General characteristics
- Class & type: Hercule class
- Displacement: 4500 tonnes
- Length: 70.62 m (231.7 ft)
- Beam: 16.80 m (55.1 ft)
- Draught: 7.67 m (25.2 ft)
- Propulsion: Sail; Steam engine after 1850, 500 shp;
- Speed: 10.2 knots (18.9 km/h; 11.7 mph)
- Complement: 883
- Armament: 100 guns

= French ship Austerlitz (1852) =

Ship of the line of the French Navy

The Austerlitz was a late 100-gun Hercule-class ship of the line of the French Navy.

==Service history==
Laid down as Ajax, she was renamed Austerlitz on 28 November 1839, still on keel.

In 1850, her rigging was changed for that of a 90-gun, and a steam engine was installed.

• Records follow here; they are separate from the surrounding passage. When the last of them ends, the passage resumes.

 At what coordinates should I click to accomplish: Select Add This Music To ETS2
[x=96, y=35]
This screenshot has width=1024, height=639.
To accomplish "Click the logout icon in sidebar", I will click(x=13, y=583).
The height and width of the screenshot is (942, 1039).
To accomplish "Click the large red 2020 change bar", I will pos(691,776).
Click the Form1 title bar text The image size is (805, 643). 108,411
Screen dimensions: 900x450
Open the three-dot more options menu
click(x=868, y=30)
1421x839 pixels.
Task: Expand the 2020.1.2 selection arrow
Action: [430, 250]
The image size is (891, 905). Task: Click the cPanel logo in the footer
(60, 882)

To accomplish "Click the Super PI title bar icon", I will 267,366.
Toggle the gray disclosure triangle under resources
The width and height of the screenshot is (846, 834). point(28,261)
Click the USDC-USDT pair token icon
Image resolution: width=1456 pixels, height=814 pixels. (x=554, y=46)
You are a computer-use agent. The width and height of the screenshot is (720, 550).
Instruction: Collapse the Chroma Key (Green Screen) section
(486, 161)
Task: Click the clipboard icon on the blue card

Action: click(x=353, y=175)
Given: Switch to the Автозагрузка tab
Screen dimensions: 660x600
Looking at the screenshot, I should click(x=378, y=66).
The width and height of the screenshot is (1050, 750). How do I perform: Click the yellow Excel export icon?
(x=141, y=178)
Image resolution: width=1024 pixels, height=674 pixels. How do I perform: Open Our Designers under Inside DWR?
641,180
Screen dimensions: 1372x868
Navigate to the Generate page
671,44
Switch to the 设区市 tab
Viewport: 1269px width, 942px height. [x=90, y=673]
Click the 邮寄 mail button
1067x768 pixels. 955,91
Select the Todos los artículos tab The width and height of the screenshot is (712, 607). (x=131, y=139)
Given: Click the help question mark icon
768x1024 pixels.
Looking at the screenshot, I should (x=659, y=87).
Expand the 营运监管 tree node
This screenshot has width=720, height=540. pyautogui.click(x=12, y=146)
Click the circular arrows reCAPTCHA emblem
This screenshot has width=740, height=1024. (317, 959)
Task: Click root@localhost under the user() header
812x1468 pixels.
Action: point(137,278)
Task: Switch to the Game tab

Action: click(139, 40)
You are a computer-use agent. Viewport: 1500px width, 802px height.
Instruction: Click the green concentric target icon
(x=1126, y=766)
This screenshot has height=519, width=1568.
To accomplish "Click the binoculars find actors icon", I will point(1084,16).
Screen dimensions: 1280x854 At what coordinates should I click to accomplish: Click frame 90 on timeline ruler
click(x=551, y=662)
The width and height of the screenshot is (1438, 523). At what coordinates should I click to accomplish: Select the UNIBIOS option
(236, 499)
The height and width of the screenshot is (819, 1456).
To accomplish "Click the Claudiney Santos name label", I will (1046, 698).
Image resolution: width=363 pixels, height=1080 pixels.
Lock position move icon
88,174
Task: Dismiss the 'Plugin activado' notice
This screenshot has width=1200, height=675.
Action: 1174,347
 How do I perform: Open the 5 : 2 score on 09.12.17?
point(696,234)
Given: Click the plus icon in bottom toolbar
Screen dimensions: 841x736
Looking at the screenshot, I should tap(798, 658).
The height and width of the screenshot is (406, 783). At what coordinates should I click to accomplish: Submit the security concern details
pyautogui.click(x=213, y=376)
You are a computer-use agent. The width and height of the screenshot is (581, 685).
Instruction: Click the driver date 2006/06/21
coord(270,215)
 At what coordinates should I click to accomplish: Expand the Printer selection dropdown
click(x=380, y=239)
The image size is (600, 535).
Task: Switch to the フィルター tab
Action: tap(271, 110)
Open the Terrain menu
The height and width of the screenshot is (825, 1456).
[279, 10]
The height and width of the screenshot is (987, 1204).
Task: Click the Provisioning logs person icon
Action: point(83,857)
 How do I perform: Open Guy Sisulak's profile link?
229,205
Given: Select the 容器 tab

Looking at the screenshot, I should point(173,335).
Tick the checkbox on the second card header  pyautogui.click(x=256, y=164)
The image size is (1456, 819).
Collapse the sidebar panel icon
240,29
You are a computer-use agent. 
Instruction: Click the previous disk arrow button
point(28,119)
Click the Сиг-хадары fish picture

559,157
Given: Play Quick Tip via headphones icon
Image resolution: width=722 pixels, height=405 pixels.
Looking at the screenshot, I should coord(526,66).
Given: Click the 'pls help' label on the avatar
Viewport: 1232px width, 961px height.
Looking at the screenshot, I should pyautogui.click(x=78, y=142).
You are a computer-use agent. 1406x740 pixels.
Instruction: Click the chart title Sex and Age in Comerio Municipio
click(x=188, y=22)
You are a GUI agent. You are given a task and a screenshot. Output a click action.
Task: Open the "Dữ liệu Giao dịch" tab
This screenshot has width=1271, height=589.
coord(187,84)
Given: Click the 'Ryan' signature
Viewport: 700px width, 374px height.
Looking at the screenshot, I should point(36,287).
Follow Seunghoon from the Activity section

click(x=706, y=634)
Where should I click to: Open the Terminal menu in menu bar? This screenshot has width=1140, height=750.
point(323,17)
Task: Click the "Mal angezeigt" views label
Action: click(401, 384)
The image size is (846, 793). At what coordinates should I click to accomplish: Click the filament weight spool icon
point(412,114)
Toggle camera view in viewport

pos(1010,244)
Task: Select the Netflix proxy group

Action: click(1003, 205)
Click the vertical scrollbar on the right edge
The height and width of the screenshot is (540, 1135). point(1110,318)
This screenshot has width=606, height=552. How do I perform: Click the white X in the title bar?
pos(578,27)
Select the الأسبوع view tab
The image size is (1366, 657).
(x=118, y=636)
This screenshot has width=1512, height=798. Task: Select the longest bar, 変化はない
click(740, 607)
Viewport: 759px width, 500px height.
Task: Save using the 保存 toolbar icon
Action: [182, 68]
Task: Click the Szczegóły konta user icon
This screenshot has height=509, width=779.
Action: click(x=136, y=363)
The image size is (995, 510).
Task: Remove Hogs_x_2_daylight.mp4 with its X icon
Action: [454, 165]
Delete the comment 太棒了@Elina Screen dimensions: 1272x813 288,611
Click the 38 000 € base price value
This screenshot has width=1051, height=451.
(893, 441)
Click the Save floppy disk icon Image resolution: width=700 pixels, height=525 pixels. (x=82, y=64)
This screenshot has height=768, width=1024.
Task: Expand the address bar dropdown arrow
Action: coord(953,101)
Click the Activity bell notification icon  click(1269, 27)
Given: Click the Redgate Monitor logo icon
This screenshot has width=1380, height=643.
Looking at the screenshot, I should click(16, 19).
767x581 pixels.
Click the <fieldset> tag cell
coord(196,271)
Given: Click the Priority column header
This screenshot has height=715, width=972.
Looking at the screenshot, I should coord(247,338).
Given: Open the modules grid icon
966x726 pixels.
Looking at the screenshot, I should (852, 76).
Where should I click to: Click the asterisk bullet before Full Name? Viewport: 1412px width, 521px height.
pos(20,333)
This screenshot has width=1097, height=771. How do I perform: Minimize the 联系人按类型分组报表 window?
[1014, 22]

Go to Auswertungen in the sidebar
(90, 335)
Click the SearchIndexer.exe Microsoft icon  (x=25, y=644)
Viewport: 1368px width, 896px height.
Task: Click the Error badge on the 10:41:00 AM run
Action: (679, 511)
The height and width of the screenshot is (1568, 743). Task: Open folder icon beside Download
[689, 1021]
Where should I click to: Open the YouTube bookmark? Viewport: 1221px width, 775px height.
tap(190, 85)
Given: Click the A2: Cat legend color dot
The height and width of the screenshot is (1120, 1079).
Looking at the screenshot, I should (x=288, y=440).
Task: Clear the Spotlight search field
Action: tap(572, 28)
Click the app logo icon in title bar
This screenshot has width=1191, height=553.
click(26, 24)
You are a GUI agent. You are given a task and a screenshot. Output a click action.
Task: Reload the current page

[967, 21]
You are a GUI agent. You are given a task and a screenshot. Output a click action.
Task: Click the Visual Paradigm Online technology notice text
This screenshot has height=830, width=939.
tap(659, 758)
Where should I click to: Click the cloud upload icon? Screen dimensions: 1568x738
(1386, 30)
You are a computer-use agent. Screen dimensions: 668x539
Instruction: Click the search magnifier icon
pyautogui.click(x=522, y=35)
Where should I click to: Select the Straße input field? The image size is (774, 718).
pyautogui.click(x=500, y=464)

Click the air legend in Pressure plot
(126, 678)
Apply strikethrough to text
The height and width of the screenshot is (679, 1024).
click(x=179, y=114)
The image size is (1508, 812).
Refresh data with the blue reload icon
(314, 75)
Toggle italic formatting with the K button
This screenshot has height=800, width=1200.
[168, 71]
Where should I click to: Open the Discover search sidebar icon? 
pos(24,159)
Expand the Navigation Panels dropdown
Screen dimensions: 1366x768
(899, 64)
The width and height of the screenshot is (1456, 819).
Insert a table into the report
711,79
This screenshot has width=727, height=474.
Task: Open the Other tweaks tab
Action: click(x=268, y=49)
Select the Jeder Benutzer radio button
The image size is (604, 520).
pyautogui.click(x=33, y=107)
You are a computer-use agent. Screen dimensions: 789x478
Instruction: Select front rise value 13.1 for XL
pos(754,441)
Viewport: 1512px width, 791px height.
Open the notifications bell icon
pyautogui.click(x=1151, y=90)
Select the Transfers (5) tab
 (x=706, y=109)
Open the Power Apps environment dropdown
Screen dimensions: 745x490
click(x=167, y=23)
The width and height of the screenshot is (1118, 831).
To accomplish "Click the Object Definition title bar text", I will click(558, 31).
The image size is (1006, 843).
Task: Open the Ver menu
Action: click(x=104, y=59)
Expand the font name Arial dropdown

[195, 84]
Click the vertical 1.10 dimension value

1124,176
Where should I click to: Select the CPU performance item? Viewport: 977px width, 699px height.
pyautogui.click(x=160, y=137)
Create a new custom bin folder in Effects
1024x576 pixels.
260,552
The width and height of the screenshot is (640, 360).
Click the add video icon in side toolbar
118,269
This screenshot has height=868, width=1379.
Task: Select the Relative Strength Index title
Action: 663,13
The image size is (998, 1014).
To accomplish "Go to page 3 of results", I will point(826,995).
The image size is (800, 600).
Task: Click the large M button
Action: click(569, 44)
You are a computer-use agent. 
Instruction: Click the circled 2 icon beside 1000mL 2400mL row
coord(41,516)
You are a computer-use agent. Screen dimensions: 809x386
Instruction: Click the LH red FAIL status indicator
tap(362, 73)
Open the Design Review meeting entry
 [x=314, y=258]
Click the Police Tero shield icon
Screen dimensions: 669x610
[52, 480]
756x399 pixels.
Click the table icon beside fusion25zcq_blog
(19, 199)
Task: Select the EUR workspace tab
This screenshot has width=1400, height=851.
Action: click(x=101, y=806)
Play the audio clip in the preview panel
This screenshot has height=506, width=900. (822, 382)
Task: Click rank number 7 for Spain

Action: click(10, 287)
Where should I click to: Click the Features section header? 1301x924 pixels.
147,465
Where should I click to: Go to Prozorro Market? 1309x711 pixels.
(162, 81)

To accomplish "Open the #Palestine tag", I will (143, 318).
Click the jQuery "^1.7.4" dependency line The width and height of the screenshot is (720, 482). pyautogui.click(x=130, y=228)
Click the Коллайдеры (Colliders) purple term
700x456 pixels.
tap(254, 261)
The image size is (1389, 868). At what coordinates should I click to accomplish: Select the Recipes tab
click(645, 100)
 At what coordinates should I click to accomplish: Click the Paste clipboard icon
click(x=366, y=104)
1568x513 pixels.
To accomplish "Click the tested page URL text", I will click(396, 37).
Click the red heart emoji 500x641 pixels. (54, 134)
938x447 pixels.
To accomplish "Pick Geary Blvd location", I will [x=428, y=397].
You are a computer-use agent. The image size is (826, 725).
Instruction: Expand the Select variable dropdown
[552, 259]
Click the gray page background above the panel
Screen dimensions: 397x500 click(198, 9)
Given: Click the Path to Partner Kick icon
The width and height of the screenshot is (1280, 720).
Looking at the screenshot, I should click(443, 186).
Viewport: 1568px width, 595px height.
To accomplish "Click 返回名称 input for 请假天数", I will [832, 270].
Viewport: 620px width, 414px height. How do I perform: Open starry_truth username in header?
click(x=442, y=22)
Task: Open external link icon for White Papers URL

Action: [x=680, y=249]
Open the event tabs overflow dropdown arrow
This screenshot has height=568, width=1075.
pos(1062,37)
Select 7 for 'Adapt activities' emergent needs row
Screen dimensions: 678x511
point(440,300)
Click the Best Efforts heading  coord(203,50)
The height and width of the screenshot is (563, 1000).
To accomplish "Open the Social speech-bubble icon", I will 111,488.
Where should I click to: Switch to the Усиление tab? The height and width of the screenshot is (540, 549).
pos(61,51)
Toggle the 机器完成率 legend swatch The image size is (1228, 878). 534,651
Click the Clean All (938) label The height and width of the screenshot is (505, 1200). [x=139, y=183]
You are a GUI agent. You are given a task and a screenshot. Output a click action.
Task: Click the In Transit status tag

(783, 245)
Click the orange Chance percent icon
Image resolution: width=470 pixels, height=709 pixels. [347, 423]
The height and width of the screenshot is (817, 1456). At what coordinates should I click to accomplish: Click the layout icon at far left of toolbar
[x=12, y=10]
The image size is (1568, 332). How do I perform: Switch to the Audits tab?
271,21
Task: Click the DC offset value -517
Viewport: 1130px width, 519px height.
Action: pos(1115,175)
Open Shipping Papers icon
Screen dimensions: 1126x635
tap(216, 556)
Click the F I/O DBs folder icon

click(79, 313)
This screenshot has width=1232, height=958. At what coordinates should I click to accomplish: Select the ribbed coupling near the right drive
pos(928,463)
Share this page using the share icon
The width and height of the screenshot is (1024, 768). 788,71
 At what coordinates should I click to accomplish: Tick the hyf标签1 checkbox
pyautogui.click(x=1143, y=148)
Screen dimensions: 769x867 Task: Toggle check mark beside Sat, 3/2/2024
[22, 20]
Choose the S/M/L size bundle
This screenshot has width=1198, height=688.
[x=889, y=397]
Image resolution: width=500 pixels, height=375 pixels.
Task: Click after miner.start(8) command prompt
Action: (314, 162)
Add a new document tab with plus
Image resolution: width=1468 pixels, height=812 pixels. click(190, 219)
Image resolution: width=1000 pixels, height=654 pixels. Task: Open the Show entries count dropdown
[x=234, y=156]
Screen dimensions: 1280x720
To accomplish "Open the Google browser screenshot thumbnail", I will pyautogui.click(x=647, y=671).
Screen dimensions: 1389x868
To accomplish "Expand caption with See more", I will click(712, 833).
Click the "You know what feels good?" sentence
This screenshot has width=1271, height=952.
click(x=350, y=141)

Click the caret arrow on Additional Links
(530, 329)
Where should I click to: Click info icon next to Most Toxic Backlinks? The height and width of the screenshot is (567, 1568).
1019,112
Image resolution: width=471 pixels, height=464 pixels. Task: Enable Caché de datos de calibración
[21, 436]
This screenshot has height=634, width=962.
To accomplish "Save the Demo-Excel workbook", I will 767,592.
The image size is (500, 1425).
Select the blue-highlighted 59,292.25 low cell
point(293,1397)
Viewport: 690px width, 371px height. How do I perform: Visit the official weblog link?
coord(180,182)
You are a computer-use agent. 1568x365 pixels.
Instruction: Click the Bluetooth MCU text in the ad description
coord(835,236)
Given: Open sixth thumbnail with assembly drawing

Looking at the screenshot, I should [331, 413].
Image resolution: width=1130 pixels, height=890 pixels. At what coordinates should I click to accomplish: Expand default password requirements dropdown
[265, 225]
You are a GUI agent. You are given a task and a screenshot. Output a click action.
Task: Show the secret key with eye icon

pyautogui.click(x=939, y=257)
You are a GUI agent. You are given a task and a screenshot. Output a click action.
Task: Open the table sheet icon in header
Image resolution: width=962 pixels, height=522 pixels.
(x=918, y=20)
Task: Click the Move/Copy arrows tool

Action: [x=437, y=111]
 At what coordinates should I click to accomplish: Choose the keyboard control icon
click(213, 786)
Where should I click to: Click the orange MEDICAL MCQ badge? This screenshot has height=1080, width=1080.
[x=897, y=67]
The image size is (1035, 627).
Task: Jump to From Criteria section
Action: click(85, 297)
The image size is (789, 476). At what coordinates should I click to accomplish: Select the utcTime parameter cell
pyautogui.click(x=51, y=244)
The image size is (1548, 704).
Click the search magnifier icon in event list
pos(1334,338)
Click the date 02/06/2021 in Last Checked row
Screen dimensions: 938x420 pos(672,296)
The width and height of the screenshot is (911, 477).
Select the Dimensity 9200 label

On 19 September 1854, she ran aground in the Ledsund, in Åland, Grand Duchy of Finland. She was refloated after throwing sixteen of her cannon overboard. She took part in operations in the Black Sea in 1854. On 16 April 1855, Austerlitz ran aground at South Foreland, Kent, United Kingdom in foggy weather. She was refloated the next day.

From 1871, she was used as a prison hulk of prisoners of the Paris Commune. Between 1874 and 1894, she was used as a school ship. She was eventually broken up in 1895.